Design and use of animal models of OA can be deemed suboptimal, mainly with respect to OA phenotype, risk factors, and endpoints under evaluation. Suggestions for improvements that will enable translation in OA research are similar in other diseases [132] and include:

  1. 1.

    Better aligning of preclinical models and the clinical trial population - including OA disease phenotype, stage, age, sex and confounding co-morbidities.

  2. 2.

    Increasing the ‘translatability score’ of tested therapies [5, 6] by including evaluation in multiple OA models and species, and improving reproducibility (for example, replicating data in different laboratories or using ‘multi-institutional synchronous co-clinical trials in mice’ [132, 133]).

  3. 3.

    Standardizing preclinical outcome measures for both OA pathology and pain (for example, see collected papers in Osteoarthritis and Cartilage 2010, Supplement 3; and see [134]). This will not only enable comparisons between studies and research groups, but also permit evaluation of the relative efficacy of different interventions/treatments.

  4. 4.

    Making measured outcomes more clinically relevant by evaluating whole joint pathology (not just cartilage) and including measures of pain/disability in addition to structural pathology. Understanding how the outcomes measured in the animal model relate to the human disease may be improved through using clinically relevant imaging modalities in preclinical studies [135]. Changing emphasis from ‘statistically significant’ to ‘clinically significant’ effects is an issue pertinent to both preclinical and clinical research, requiring the establishment of ‘minimally clinically important differences’ (MCIDs) [136, 137]. The MCIDs for different outcomes in patients need to be translated to an equivalent ‘effect size’ in animal models, and then more universally applicable and standardized measures of efficacy in preclinical studies can be used, such as the ‘percentage responders’ (that is, that reach the MCID/effect size) and ‘number needed to treat’ [138].

  5. 5.

    Increasing the rigor of preclinical science and its reporting, including use of ARRIVE or other guidelines [139] enabling better use of meta-analysis of preclinical OA studies of structure and pain therapeutic modification [131, 140].

  6. 6.

    Embracing and making use of the One Health Initiative [141]. The concept behind this worldwide strategy is that interdisciplinary collaboration and communication between medical and veterinary health care and health research will provide multi-directional flow of knowledge and synergistic gains for both disciplines. Thus, beyond the use of induced OA models in laboratory animals to investigate pathophysiology and treatment, studying OA onset, progression and management in clinical veterinary practice provides a ‘real-world laboratory’ of naturally occurring disease cohorts with similar co-morbidities to humans (for example, obesity and ageing in dogs or exercise-induced trauma in athletic horses) for robust trials of newly developed therapies. This offers the potential to both benefit animals with OA and to inform human clinical trials and patient care.

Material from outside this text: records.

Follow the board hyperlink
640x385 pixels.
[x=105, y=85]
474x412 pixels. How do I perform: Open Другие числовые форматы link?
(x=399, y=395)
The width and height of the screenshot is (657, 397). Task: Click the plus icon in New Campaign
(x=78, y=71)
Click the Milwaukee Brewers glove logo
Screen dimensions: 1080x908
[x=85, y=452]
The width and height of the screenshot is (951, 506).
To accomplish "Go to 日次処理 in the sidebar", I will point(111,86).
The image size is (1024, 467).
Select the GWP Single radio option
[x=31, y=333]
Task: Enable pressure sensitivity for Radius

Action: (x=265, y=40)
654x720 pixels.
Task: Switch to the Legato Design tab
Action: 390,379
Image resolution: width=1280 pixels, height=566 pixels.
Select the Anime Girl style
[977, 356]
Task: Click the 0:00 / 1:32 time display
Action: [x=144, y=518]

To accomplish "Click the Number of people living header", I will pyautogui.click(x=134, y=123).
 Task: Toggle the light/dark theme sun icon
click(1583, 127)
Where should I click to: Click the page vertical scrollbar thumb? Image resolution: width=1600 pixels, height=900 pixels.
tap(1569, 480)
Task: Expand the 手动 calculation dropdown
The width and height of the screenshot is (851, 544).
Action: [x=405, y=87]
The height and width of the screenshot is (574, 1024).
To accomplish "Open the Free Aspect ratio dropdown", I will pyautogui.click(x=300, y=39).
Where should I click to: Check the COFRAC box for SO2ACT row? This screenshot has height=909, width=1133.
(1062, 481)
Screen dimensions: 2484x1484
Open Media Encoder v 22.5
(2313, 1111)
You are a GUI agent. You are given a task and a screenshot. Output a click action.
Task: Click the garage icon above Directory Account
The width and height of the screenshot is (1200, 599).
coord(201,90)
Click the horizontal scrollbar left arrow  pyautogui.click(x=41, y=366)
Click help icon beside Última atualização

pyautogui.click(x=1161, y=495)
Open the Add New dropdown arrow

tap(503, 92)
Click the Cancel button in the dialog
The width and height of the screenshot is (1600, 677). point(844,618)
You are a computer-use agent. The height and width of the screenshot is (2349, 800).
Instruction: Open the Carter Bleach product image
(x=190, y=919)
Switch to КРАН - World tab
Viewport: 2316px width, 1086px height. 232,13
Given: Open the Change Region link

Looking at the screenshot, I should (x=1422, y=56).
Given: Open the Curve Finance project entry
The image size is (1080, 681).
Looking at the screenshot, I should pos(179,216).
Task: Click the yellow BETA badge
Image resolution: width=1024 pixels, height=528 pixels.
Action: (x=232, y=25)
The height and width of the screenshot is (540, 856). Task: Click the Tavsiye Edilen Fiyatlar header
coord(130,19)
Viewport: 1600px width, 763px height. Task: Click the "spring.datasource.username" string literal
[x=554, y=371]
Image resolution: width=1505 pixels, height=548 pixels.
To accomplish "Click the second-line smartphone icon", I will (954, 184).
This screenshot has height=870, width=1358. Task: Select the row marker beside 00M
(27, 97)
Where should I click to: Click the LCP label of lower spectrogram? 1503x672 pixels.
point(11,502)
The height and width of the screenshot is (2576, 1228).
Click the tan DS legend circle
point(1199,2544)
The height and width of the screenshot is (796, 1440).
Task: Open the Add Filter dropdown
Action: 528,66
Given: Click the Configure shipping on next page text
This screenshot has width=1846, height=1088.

Rather than concluding that preclinical models are not useful in translational medical research [4], this review has highlighted a number of issues that could be addressed to improve the predictive utility of OA animal models. Increasingly, researchers are incorporating these considerations into the design and reporting of studies in OA models. As both clinical and preclinical researchers improve comprehensive longitudinal assessment of structural disease, imaging and/or biochemical markers and pain, sensitization, and/or functional outcomes, our appreciation of OA phenotypes and their appropriate modeling will increase. It can be expected that this will result in better predictivity of preclinical findings for human translation and reduce failures.